Various recipe and remedy books survive in the archives of the Talbot family of Lacock Abbey who owned it from the seventeenth century until 1944, when Matilda Talbot presented it to the National Trust. A recipe book inscribed as belonging to Ann Talbot 1742 includes ‘an excellent plaister for an ague’ from Miss Bromly, made with frankincense, vermilion (a powdered mineral pigment) and oil which should be heated over a gentle fire until melted and poured into a pot. The recipe specifies the plaster ‘must be in the shape of this paper and applied to the pit of the stomach’ hence the rather pleasing heart shape!
WSHC 2664/3/1K/11 |
The long tradition
of recording and sharing recipes is continued with recipe books of Women’s
Institutes. Secrets of Wiltshire Housewives is a book of recipes
compiled by Edith Olivier collected from members of Wiltshire Women’s
Institutes, most, as Edith Olivier notes in her preface, ‘in constant use and
many handed down in one family for generations’. Edith Olivier describes it as
a book ‘as full of good things as a Christmas pudding is full of plums and
containing not only a guide to a good dinner but cures for some of the ills
which afterwards attacks him who has dined not wisely but too well’. She
particularly highlights an ‘attractive cure is the ointment made of primroses,
and bringing with the faint scent of spring; but the “infallible cure for
Pneumonia” which includes the body of a large spider, has not the same charm…

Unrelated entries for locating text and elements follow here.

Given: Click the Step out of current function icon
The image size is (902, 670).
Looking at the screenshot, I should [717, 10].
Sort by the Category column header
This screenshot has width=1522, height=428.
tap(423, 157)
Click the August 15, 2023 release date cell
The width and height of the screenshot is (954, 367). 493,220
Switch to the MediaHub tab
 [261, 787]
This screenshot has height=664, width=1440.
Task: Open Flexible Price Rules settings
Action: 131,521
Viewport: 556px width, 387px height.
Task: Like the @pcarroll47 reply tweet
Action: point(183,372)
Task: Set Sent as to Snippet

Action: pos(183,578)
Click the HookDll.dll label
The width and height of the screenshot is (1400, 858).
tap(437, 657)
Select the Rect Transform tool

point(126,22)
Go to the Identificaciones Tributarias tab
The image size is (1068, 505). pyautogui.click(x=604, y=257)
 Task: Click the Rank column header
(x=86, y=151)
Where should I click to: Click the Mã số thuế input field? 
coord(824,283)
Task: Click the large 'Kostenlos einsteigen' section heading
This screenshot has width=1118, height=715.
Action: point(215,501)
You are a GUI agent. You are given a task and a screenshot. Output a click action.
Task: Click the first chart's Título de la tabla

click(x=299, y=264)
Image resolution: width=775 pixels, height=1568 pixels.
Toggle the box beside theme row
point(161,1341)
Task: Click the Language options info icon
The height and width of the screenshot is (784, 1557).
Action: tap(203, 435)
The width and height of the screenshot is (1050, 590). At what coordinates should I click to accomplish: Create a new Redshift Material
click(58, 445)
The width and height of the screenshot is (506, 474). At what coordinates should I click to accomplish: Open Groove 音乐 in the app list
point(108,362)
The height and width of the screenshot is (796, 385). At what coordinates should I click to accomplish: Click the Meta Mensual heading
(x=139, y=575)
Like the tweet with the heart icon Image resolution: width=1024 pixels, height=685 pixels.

and I also thought I might be burnt as a witch if I published the “Cure for
Falling Sickness” beginning with the words “Take a man’s skull that has not
been above a year buried”…’
It has been a
delight as an archivist to see previously neglected histories and stories of women
revealed through archives, as well as seeing these stories inspire people to
get active and get growing today.
I am an Archivist working for Wiltshire Council at the Wiltshire and Swindon History Centre, the record office for Wiltshire and the Borough of Swindon. I have worked at WSHC since 2014, in my current role since 2019. Immediately prior to coming to Wiltshire Council I worked for the University of Oxford at the History of Science Museum (then called the Museum of the History of Science) as Researcher-Cataloguer. I studied History at the University of York, before studying for an MSc in Landscape, Environment and History at the University of Edinburgh, and a Postgraduate Diploma in Archives and Records Management at the University of Dundee.